Ineos : Dennis, c'est fait !

Ineos comme point de chute (de luxe) pour Rohan Dennis ? D'après le journal The Advertiser, le coureur australien s'apprêterait à rejoindre la formation chère à Christopher Froome. Uniquement apparu lors des derniers Mondiaux sous les couleurs de l'équipe Bahrain-Merida depuis son abandon polémique lors du Tour de France, probablement dans l'unique but de faire part de son mécontentement envers ses dirigeants, avec qui il était en conflit, Dennis se trouve précisément sans contrat depuis ces Championnats du Monde dans le Yorkshire qui l'avait vu conserver son titre mondial sur le chrono. Quelques heures après la course en ligne de ces Mondiaux, l'équipe bahreïnie avait annoncé qu'elle venait de mettre un terme au contrat du coureur australien, débarqué l'hiver précédent et qui avait dû disputer la compétition (le contre-la-montre compris) sur un vélo fourni par BMC, son ancienne formation. A en croire le journal australien, ce n'est pourtant pas une marche arrière que devrait opérer Dennis en retrouvant cette équipe BMC où il avait passé quatre ans avant d'accepter le challenge proposé par Bahrain-Merida, mais bien un grand pas en avant, avec une probable signature au sein de la grosse armada britannique.

Dennis : « Faire un grand Tour n'est pas forcément la préparation idéale pour Tokyo »

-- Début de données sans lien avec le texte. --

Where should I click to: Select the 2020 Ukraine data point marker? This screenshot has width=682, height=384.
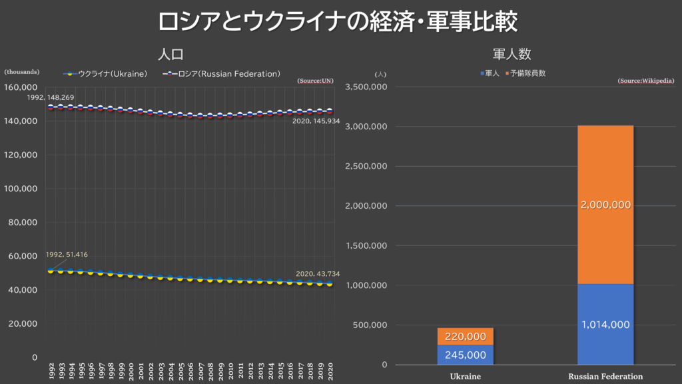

Ineos vient déjà d'enregistrer l'arrivée d'un autre spécialiste du chrono, en la personne du grand espoir espagnol de 18 ans Carlos Rodriguez, double champion d'Espagne de la discipline chez les juniors. Comme Rodriguez, Dennis, si son arrivée chez Ineos se confirme, devra se faire une place dans une dream team déjà extrêmement riche, avec les présences de Froome, Geraint Thomas ou encore Egan Bernal mais qui s'est encore enrichie avec le renfort du Colombien Richard Carapaz, vainqueur du dernier Giro. « À l'approche des Jeux de Tokyo, je me dis que faire un grand Tour n'est pas forcément la préparation idéale », se contente de déclarer Rohan Dennis dans les colonnes de The Advertiser. Le quotidien croit néanmoins savoir qu'un contrat attend celui qui a encore terminé deuxième du Tour de Suisse la saison dernière, prouvant ainsi qu'il n'est pas que le meilleur spécialiste du contre-la-montre du moment. Pas sûr s'il rejoint bien Ineos, comme annoncé par le journal de son pays, qu'il disposera toutefois d'une marge de manœuvre suffisante pour le démontrer de nouveau à l'avenir.